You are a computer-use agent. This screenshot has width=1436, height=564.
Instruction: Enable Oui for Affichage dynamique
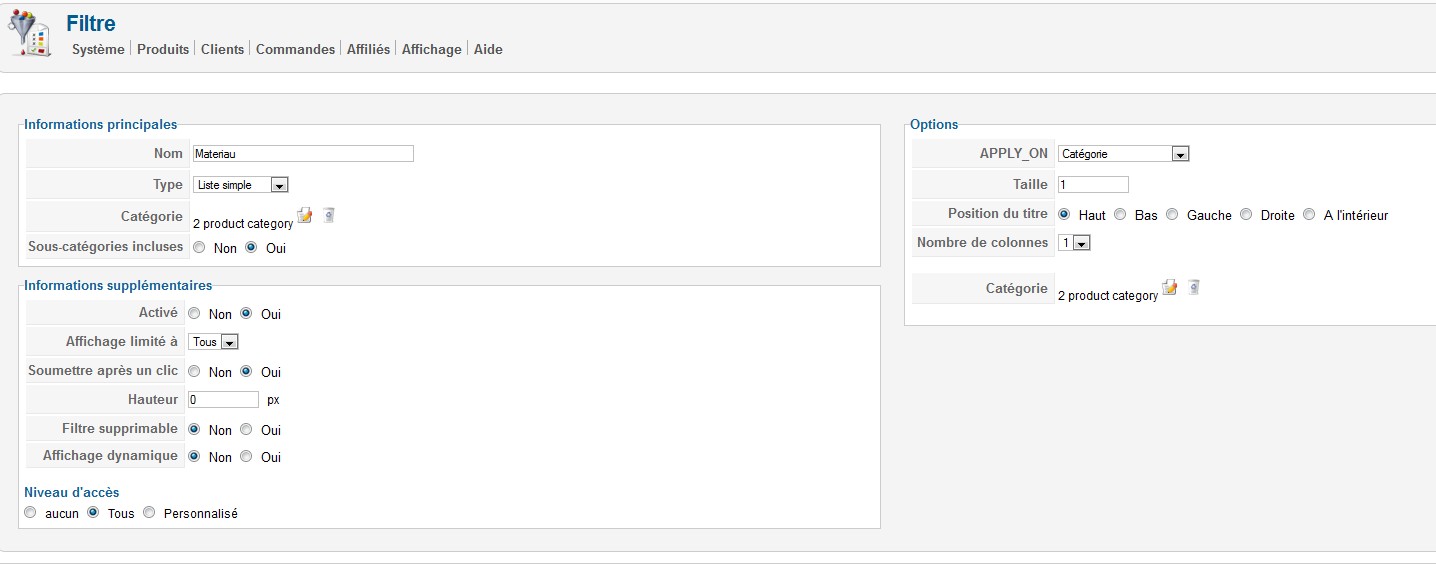[x=246, y=456]
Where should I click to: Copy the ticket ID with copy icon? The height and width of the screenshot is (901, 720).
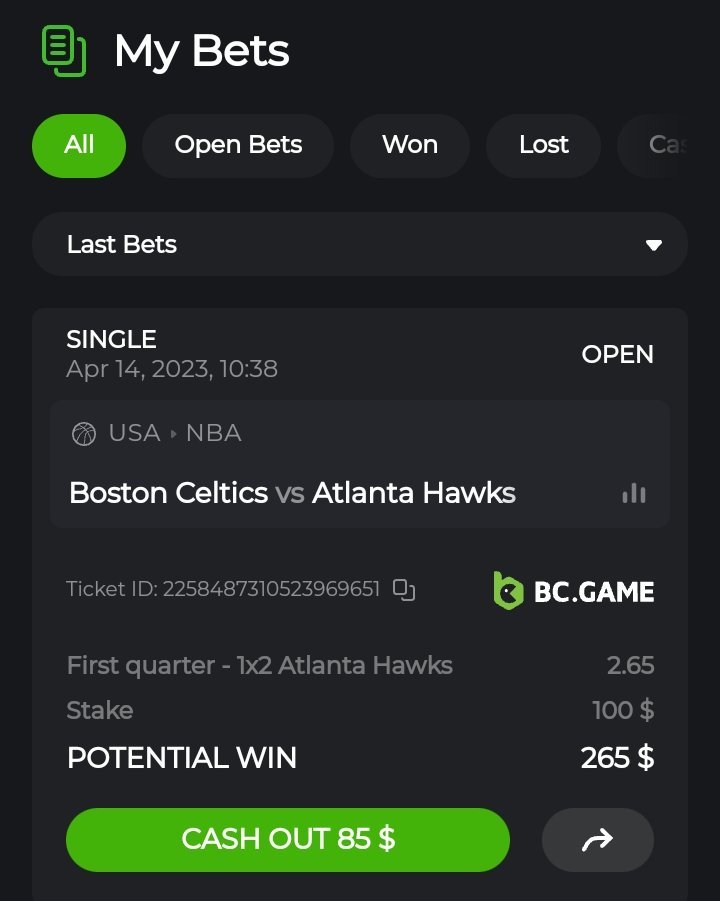click(404, 590)
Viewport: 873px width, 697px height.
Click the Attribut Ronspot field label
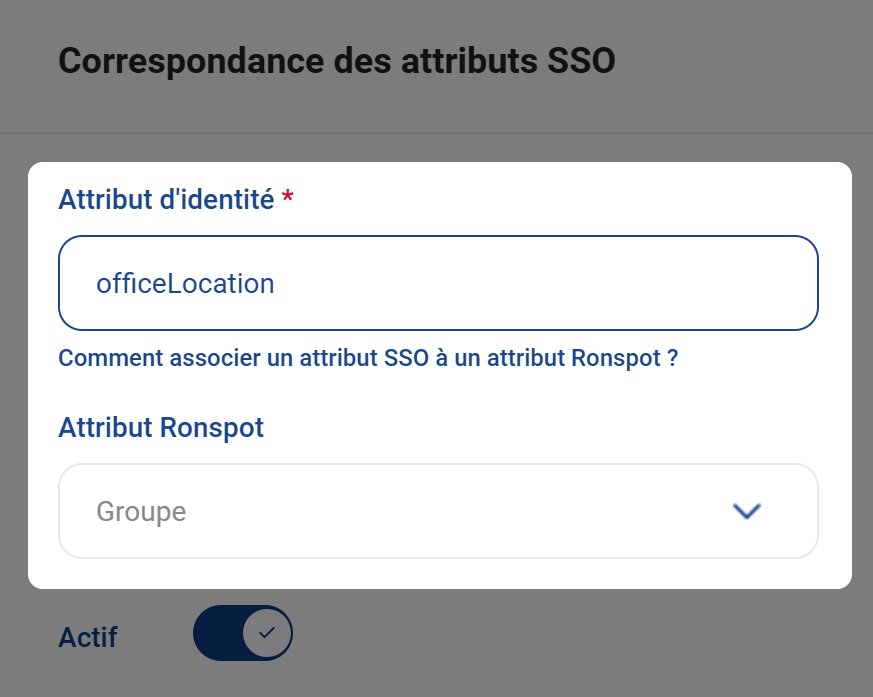[160, 427]
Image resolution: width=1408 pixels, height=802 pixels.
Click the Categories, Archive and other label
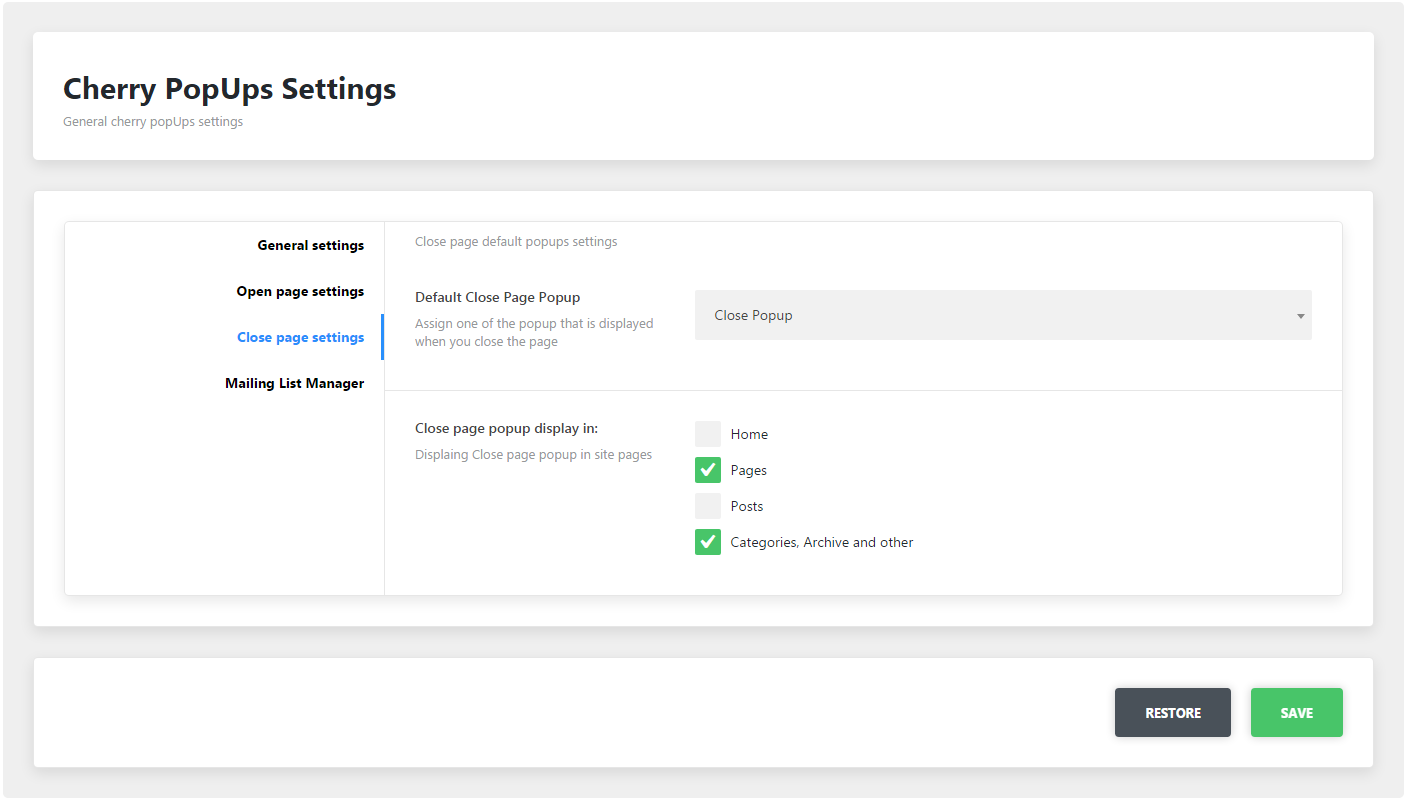(822, 542)
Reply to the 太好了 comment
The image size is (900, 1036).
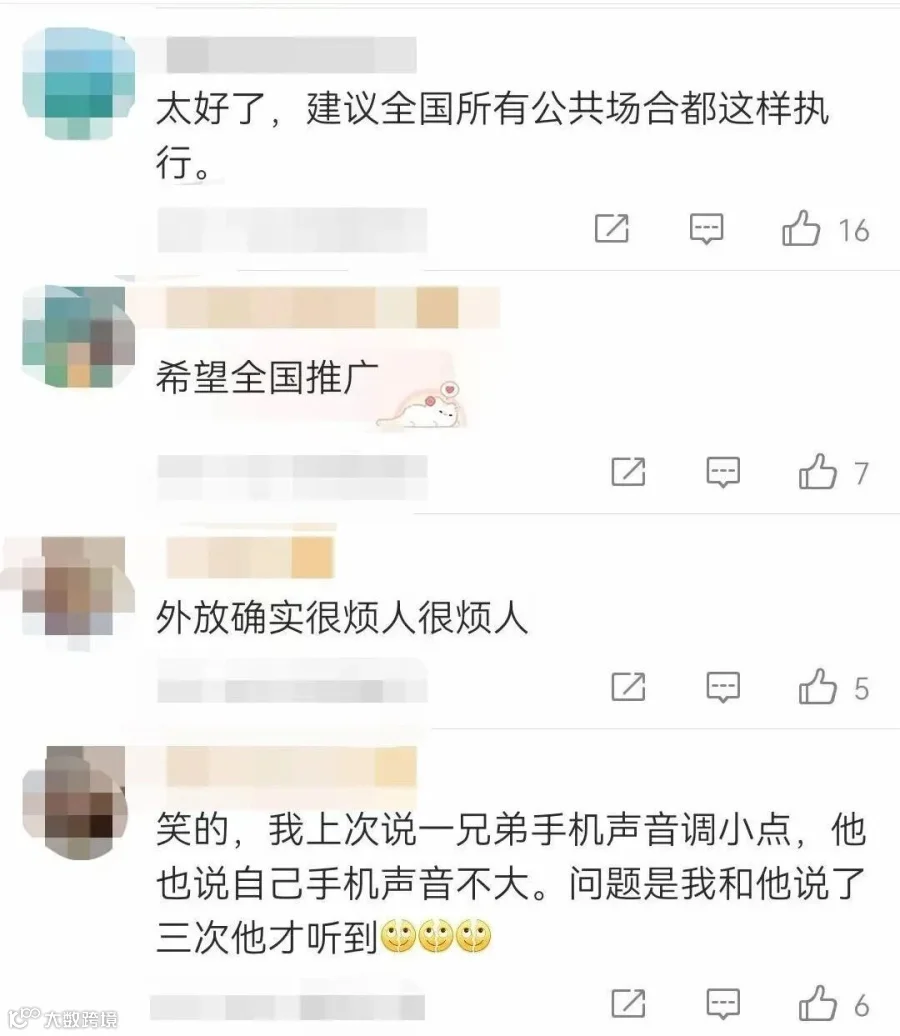706,229
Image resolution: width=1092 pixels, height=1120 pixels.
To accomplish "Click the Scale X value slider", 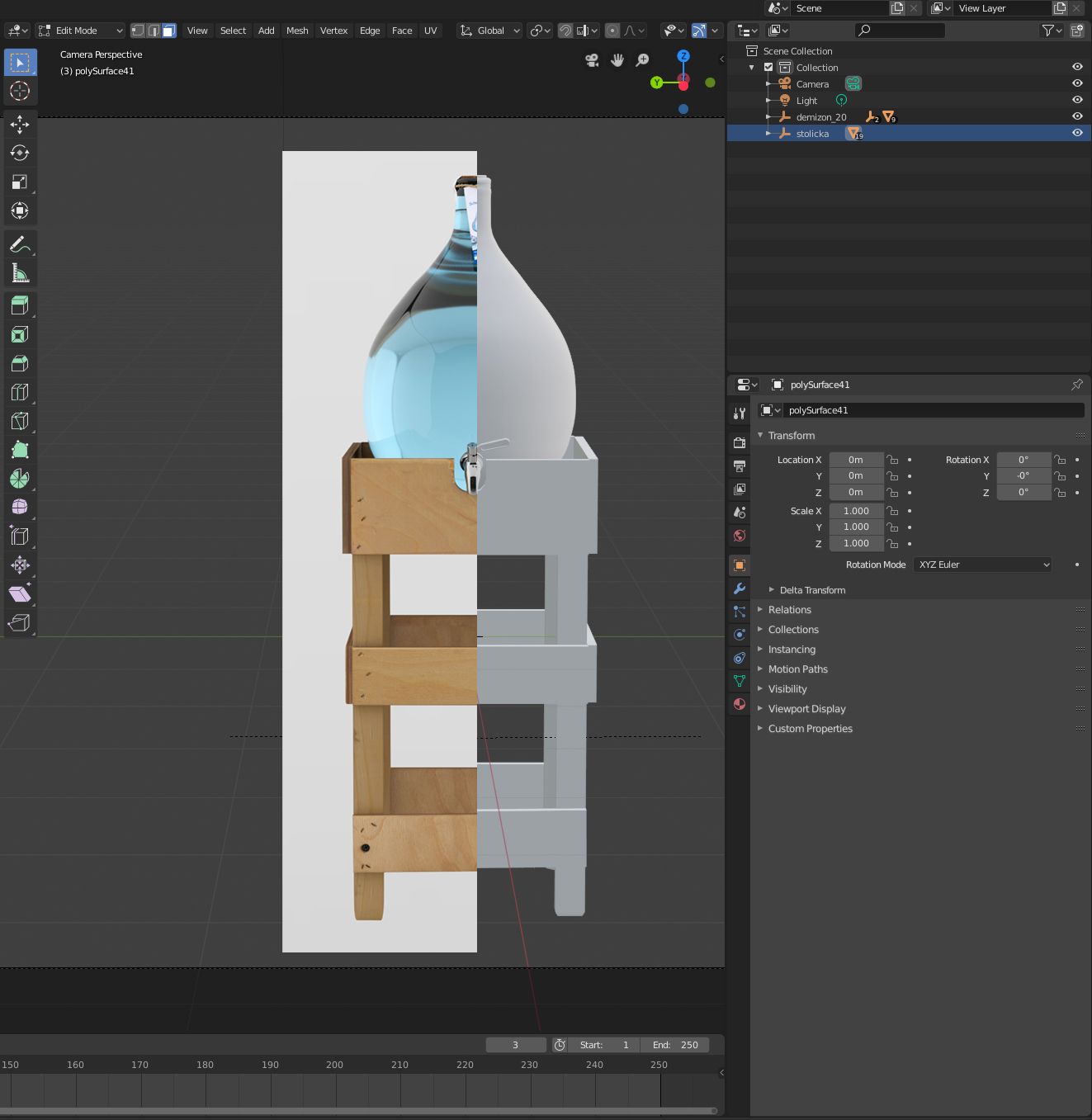I will coord(855,510).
□ □ □ □
### Aim of the exercise
Pictures are to be left out, and the lines from the beginning of the records through the line with "Viewport: 873px width, 697px height." are to be printed exactly, with nothing added.

### Solution for this problem
You are a computer-use agent. This screenshot has width=1436, height=564.
Instruction: Enable Oui for Affichage dynamique
[x=246, y=456]
Where should I click to: Copy the ticket ID with copy icon? The height and width of the screenshot is (901, 720).
click(404, 590)
Viewport: 873px width, 697px height.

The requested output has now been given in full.